__Records to process__:
========================================

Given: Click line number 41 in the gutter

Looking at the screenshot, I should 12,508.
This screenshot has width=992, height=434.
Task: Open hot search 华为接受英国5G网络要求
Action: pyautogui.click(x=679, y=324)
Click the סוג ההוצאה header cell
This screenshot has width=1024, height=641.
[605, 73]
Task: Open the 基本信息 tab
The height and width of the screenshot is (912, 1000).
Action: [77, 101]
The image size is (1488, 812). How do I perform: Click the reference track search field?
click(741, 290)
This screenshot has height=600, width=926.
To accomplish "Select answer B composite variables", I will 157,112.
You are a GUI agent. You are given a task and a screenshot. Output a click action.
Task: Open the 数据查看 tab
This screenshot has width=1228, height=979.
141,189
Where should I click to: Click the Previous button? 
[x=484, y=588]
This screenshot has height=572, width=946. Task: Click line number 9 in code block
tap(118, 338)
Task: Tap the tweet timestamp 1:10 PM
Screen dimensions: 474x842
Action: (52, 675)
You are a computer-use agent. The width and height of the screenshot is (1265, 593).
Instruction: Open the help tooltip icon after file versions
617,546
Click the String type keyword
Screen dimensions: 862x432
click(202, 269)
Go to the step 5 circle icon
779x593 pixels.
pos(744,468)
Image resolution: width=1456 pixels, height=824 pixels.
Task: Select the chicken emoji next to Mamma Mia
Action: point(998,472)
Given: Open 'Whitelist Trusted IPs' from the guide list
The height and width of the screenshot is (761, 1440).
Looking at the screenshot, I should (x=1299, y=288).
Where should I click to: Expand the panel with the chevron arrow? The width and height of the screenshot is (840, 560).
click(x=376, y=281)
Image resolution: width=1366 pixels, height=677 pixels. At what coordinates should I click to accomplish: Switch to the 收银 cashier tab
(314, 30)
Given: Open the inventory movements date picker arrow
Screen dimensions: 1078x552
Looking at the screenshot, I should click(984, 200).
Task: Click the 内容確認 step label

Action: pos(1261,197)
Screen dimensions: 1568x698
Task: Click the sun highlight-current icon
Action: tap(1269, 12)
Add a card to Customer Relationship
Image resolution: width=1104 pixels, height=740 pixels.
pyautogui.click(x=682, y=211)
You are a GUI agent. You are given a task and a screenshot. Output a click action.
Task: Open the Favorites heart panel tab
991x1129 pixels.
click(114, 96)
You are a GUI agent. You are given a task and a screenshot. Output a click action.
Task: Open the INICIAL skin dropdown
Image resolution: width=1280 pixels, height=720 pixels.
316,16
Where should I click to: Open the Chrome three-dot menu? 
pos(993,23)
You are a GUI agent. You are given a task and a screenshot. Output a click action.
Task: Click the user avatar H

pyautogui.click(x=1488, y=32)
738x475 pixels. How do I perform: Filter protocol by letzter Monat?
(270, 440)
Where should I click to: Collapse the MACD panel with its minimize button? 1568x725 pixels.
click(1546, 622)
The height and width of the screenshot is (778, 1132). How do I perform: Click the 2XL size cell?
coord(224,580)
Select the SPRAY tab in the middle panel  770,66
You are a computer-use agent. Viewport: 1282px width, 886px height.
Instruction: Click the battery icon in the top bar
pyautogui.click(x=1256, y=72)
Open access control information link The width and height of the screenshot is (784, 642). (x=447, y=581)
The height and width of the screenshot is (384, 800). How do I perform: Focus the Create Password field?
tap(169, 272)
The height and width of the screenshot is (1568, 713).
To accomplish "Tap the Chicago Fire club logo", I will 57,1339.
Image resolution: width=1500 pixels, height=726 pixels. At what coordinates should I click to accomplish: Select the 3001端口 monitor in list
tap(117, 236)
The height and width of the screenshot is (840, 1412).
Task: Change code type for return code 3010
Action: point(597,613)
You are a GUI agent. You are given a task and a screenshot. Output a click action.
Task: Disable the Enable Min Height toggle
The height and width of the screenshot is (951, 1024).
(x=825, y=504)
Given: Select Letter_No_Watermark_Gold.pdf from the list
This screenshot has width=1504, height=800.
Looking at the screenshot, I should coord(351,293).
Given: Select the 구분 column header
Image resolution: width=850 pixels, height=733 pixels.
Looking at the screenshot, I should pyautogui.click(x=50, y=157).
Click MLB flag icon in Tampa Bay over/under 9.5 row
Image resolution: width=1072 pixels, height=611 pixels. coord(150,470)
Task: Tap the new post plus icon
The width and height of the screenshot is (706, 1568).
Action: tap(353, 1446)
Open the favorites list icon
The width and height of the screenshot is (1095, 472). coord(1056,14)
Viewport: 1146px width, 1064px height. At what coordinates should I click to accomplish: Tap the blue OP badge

========================================

__What to do__: Echo the lines above, starting with the line that contains "This screenshot has height=600, width=926." and going on through the line that contains "tap(118, 338)", both included. Reproduce each of these lines unchanged and in order.

__Correct response__:
This screenshot has height=600, width=926.
To accomplish "Select answer B composite variables", I will 157,112.
You are a GUI agent. You are given a task and a screenshot. Output a click action.
Task: Open the 数据查看 tab
This screenshot has width=1228, height=979.
141,189
Where should I click to: Click the Previous button? 
[x=484, y=588]
This screenshot has height=572, width=946. Task: Click line number 9 in code block
tap(118, 338)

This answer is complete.